====== Passage given ======

If we designed our operating system using a language like C, it'd be fast today, but, on the long-term, it would become obsolete. Instead, we decided to rely on a new model of computation that isn't as fast today, since it is competing against decades of optimizations, but that has the best computational characteristics imaginable, making it extremely future-proof and giving it a virtually unbounded room for improvements. In other words, Formality is fast "by design".
Formality's substitution algorithm is asymptotically faster than Haskell's, Clojure's, JavaScript's and other closure implementations. This makes it extremely fast at evaluating high-order programs, combining a Haskell-like high-level feel with a Rust-like low-level performance curve. For example, Haskell's stream fusion, a hard-coded, important optimization, happens naturally, at runtime, on Formality. This also allow us to explore new ways to develop algorithms, such as this "impossibly efficient" exp-mod implementation implementation. Who knows if this may lead to new breakthroughs in complexity theory?
All programs written in Formality are guaranteed to halt, and enjoy key computational characteristics that differ from classic functional languages. This directly enables many runtime features and optimizations (such as no book-keeping), although without loss of generality as Formality can model Turing-Complete programs via corecursion. In other words, Turing-Complete computation can be performed by writing an iteration step function in Formality and either looping this function infinitely in your runtime system, or folding this function over a Church number representing a finite bound on the computation.

====== Source excerpt ======

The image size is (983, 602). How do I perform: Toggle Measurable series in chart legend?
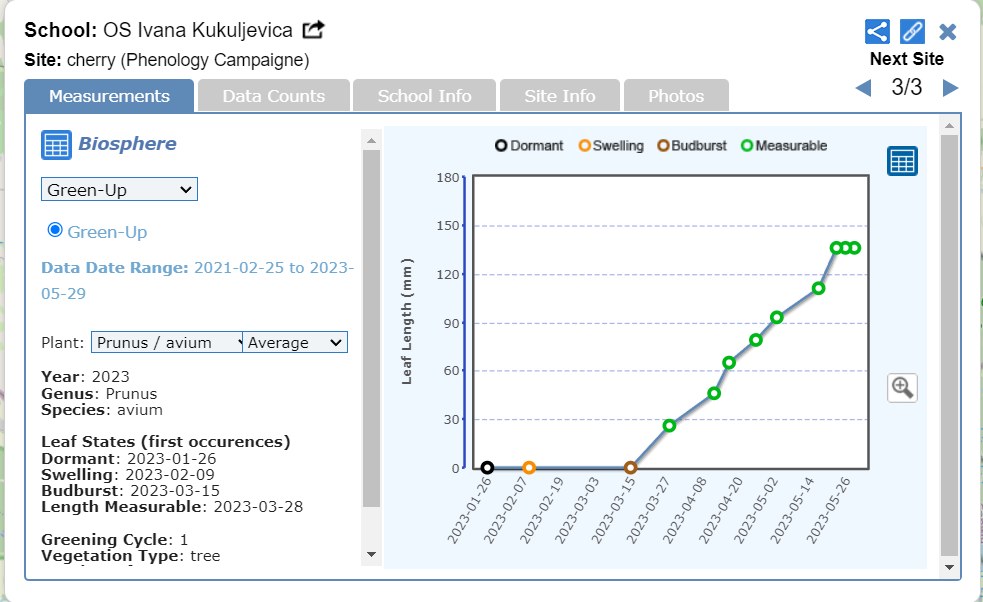click(783, 146)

======

- [Things to do]
a) Answer these from the Formality passage:
(i) Which implementations is Formality's substitution algorithm asymptotically faster than?
(ii) Which Haskell optimization happens naturally at runtime on Formality?
(iii) Through what does Formality model Turing-Complete programs?
b) Translate this sentence from the Formality passage into Spanish: "All programs written in Formality are guaranteed to halt, and enjoy key computational characteristics that differ from classic functional languages."
c) Write the next part of the Formality passage, starting after its final sentence.
The data is separate from the Formality passage.

- [Answer list]
a)
(i) Haskell's, Clojure's, JavaScript's and other closure implementations.
(ii) Stream fusion.
(iii) Corecursion.

b) Todos los programas escritos en Formality tienen garantizado que se detienen, y gozan de características computacionales clave que difieren de las de los lenguajes funcionales clásicos.

c)
We view this design decision as a principled acknowledgement that in practice no real software is truly Turing-Complete; actual physical systems can only be finite state machines.
Formality's unique approach to termination is conjectured to allow it to have elegant, powerful type-level features that would be otherwise impossible without causing logical inconsistencies. For example, instead of built-in datatypes, we rely on Self Types, which allow us to implement inductive families with native lambdas. As history tells, having elegant foundations often pays back. We've not only managed to port several proofs from other assistants, but found techniques to emulate Coq's structural recursion, to perform large eliminations, and even an hypothetical encoding of higher inductive types; and we've barely began exploring the system.
Interaction Net (inet) simulation
Formality terms are compiled to a memory-efficient interaction net system called FM-Net. Interaction nets are graphs where nodes have labeled ports, one being the main one, plus a list of "rewrite rules" that are activated whenever two nodes are connected by their main ports. A simple interaction-net graph-rewrite system called "interaction combinators" with only 3 symbols and 6 rules was shown to be a universal model of [computation][2]. As a universal mode, interaction-nets combine many useful properties of other models such as Turing machines and the lambda calculus. Like Turing machines, interactions-nets can be evaluated as a series of atomic, local operations with a clear physical implementation. Like the lambda calculus, interaction-nets are inherently parallel, but in a more robust manner, admitting desirable computational properties such as strong confluence, optimal sharing and zero-cost garbage-collection.
We use a slightly modified version of interaction combinators, called FM-Net as our lowest-level machine language, extending interaction combinators with additional graph node types for efficient numeric operations. Our implementation has advantages over previous interaction net graph-reduction systems (such as the Bologna Optimal Higher-order Machine) in that it requires no book-keeping, requires only 128 bits per lambda or pair, has unboxed 32-bit integers and constant-time beta reduction. This is possible due to Formality's stratification, a structural discipline on how terms are duplicated, inherited from its underlying logic, Elementary Affine.
Our FM-Net system includes 6 types of nodes, ERA, CON, OP1, OP2, ITE, NUM.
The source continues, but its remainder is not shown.